Current day Vertical Land Motion in Metropolitan Hot-spots of Southeast United States

Relative sea-level rise (RSLR), the combination of rising sea and subsidence or uplift of the land, is mainly driven by the Vertical Land Motion (VLM) along the southeast coast of the United States. Various processes acting at different spatial temporal scales contribute to VLM. Along the southeast United States, Glacio-Isostatic Adjustment manifests as a long term and broad uplift rate (~2 mm/yr), while anthropogenic processes related to seasonal groundwater and oil withdrawal lead to localized subsidence signals at much smaller spatial and temporal scales. The latter, often not well captured by the existing sparsely distributed (50-100 km) GNSS network.

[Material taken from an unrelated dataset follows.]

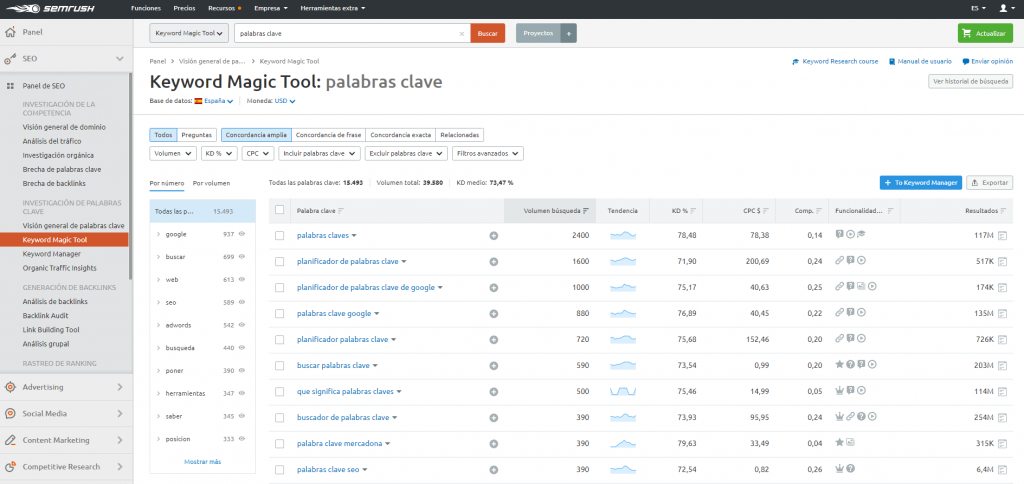This screenshot has width=1024, height=484.
Task: Add 'palabras claves' keyword with plus icon
Action: pos(493,235)
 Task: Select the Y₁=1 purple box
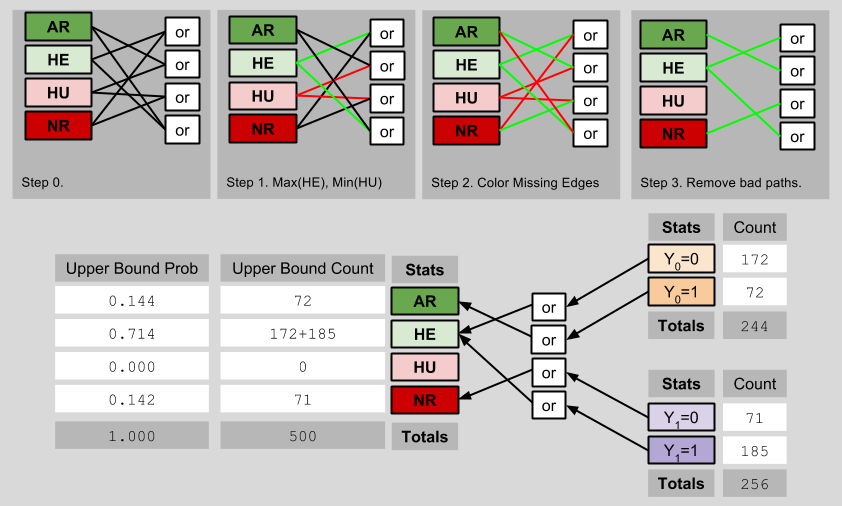(x=681, y=450)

In this study, we take advantage of high-resolution Sentinel-1 InSAR observations to complement the GNSS network and focus on highly populated areas. We use publicly available standard InSAR products, provided by the JPL Advanced Rapid Imaging and Analysis (ARIA) project, supplemented with manually processed products, to generate VLM maps at 90m spatial sampling over key metropolitan areas in Virginia, North Carolina, South Carolina and Georgia; covering the cities of Norfolk, Hampton, Virginia Beach, Wilmington, Myrtle Beach, Charleston and Savannah. We applied advanced time-series InSAR processing (ARIA-tools and MintPy) in combination with tropospheric noise corrections, estimated from weather model outputs, to estimate vertical VLM trends over the Sentinel-1 record (2014-2020). We used long-term GNSS solutions provided by the Nevada Geodetic Laboratory to correct InSAR for residual long-wavelength errors and propagate uncertainties accordingly. Our results exhibit spatial variation of subsidence within the populated areas of the southeast coast that were not captured from GNSS alone. We found hot spots in Savannah, GA (Skidaway island) and Myrtle Beach, SC which exhibit VLM rates reaching up to 5-6 mm/yr. Norfolk, VA, Wilmington, NC and Charleston, SC show VLM rates of 1-3 mm/yr. Localized signals in areas of anthropogenic activity (such as dredging) exceed these values in small scales.